A: I started out very young, in my early 20s, and of course funding is always a challenge. But, we were lucky that we started small and the funding was enough for the pilot. Going forward, we always had support from partners that believed in what we did and our cause, so it grew organically. For sure, we had certain red tape or bureaucracy. Being an NGO, and the whole situation with foreign funding, as it required security clearances, which takes a lot of time and can affect your cash flow. So, managing access to the funds that you already have was definitely a challenge. But otherwise, it’s important to believe in your great cause and that the funding will come. What’s the worst-case scenario that can happen? You’ll have to reduce the size of operations? At the end of the day, you have to keep the faith and partners see that and support you even more.
Q: How important is a partner’s role in the development of an organisation? What other tools are critical?
A: It’s very important to have a partner that you balance with. For example, Dahlia’s strengths balance my weaknesses and vice versa, and that’s why our partnership is strong, which is important to have in any business. You’ll always need the support, different perspectives and strengths of a partner. Other than always developing yourself, having a great passionate team, investing in them, and giving them a sense of ownership, as well as the culture that you create in your company from day one is essential. Also, when you’re really stuck, find a mentor to help and support you, and always dream big. If a goal doesn’t scare you, it’s not big enough. Never lose sight of this goal or objective, because that’s the way you’ll be able to reach it. It takes time to reach it, but it’s the most fulfilling feeling in the world when you achieve this dream, so never lose sight of it.
Q: It says on the INJAZ website that it aims to empower one million young Egyptians by 2020to reach their fullest potential by becoming sought after Employees & Entrepreneurs, leading successful businesses, creating economic prosperity to develop their country. Since we’re almost there, can we say that the target is almost achieved?
A: We’ve had an overall impact of over 800,000 students, and it’s still going and growing. So, we’re excited about creating more of an impact across schools, universities, and startups, as you’re creating a generation of more innovative and entrepreneurial leaders in our community.
Q: What are some of the upcoming plans for the enterprise?
A: There’re always projects in the mix, and we’re always trying to come up with new ideas and innovative programs, whether for school or university students, whose feedback we always like to hear. Also, we’re part of a regional and global network, so we like to see the latest that’s going in the world and maybe moving towards more digital technology for the present and future.
Q: At the end of this interview, would you like to send our readers a message? Especially aspiring entrepreneurs.
A: I’ll definitely re-voice what I said before. If you have an idea, don’t be afraid to take the risk and experiment with it to see if you can change it into an actual business, while you’re still young.
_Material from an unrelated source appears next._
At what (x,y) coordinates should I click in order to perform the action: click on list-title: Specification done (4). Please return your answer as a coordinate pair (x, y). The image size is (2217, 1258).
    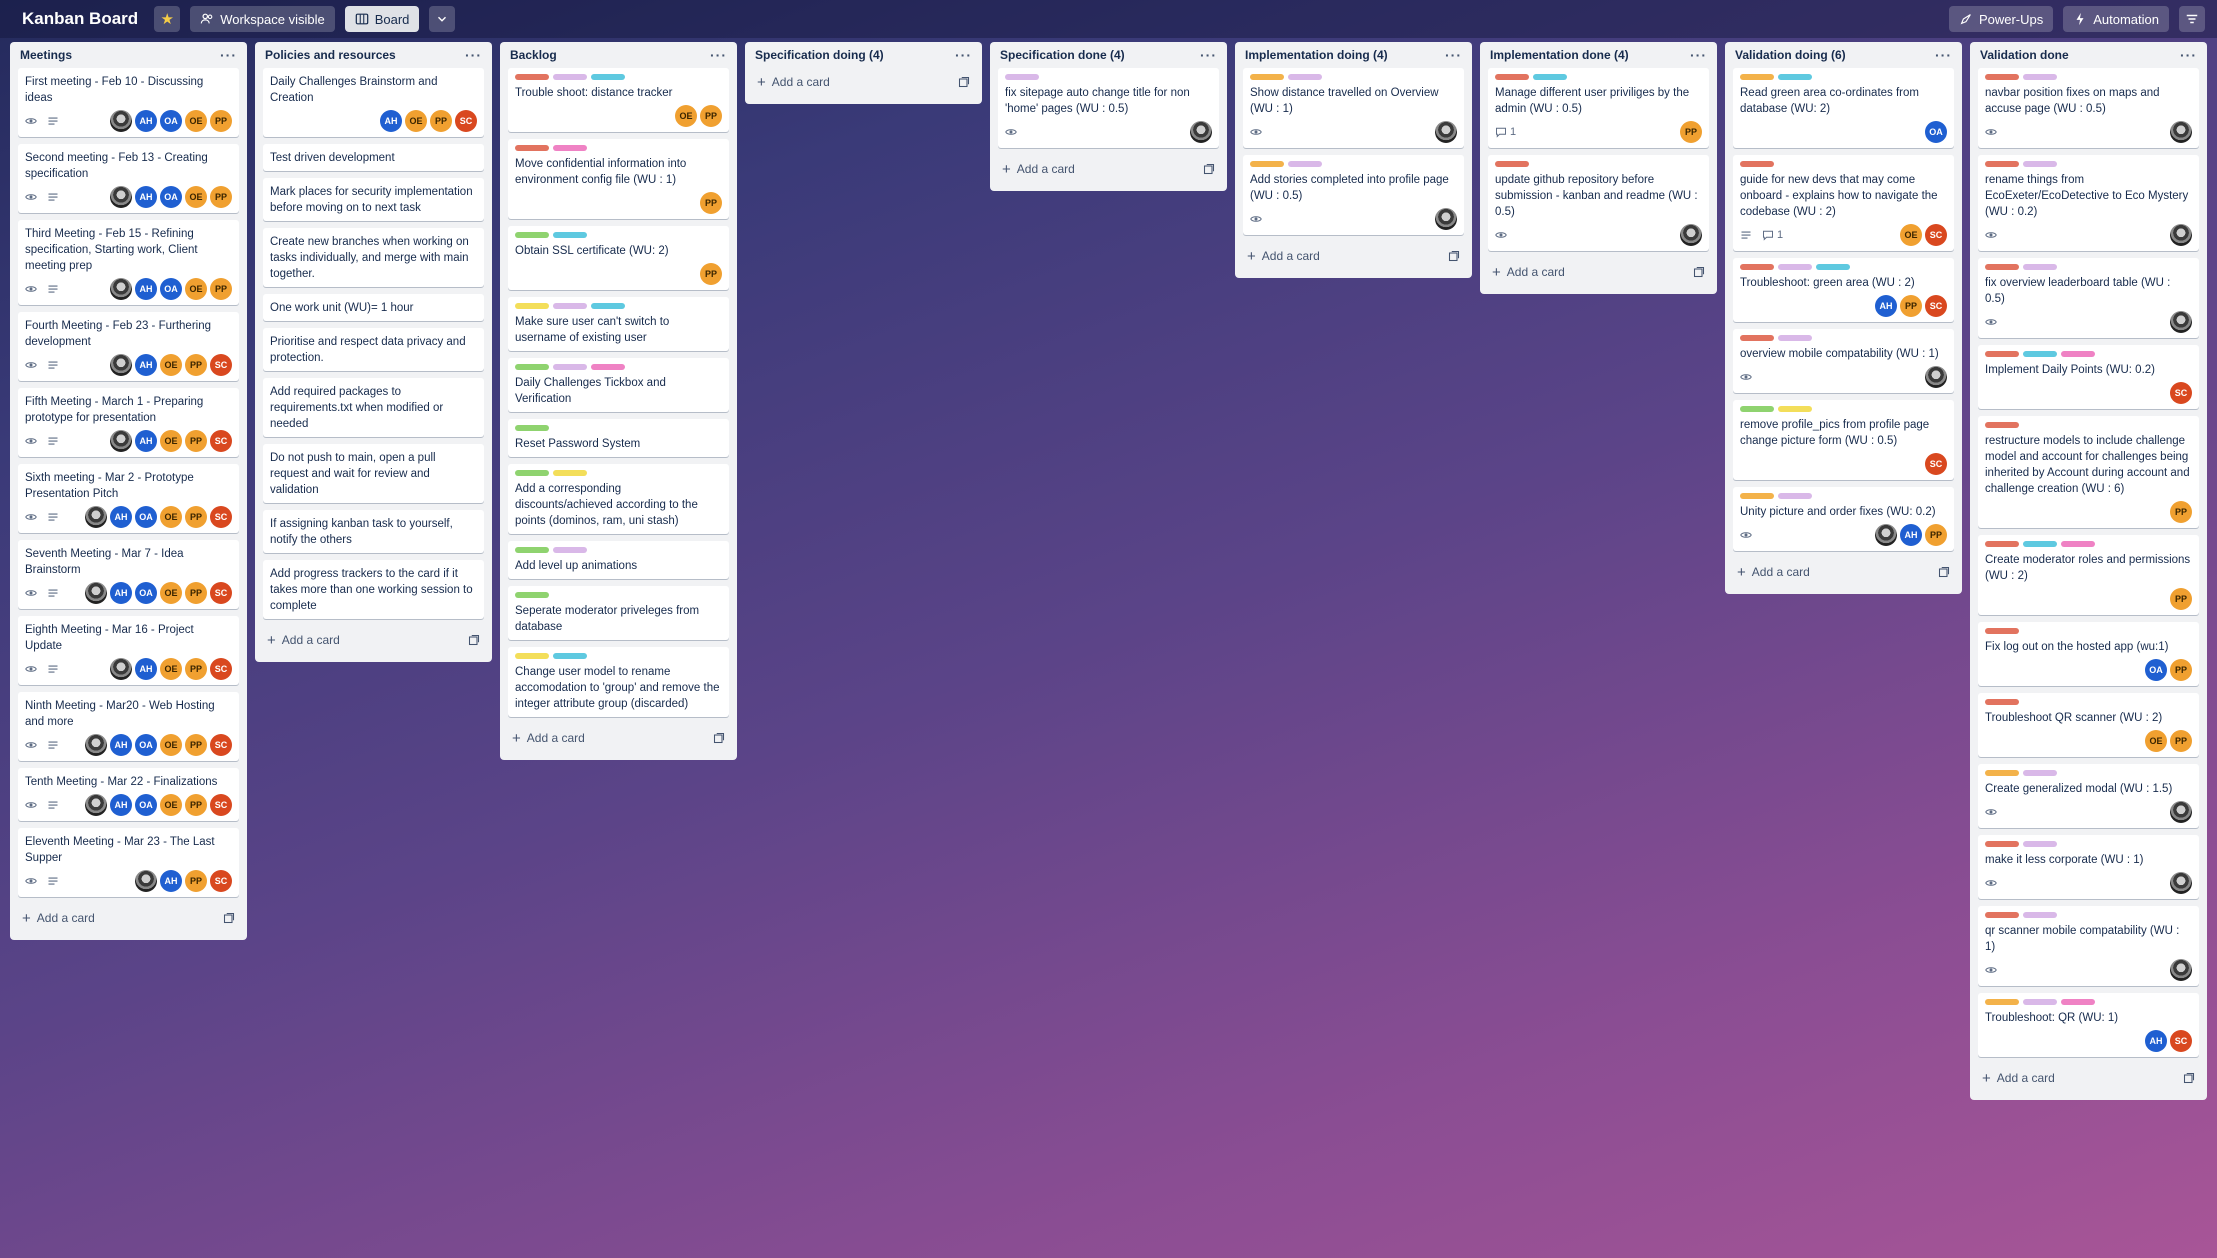
    Looking at the image, I should click on (1062, 55).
You might have regrets for not having done it later on in life, so you might as well go for it. If you’re pursuing a business idea, it’s always important to develop yourself, to learn, to grow, and to expose yourself to what’s happening in the world and gain different types of network, as well as support from mentors and people who can help you, including the many incubators and accelerators around us. And to always set a big goal and dream to work towards it.
Also, don’t give up in the face of challenges, because there will always be challenges. So, it’s your tenacity and your ability to continuously “roll with the punches”, as they say. Know how to overcome that challenge, and that takes a lot of personal development and internal work, because if you’re strong on the inside, you’ll always be invincible on the outside.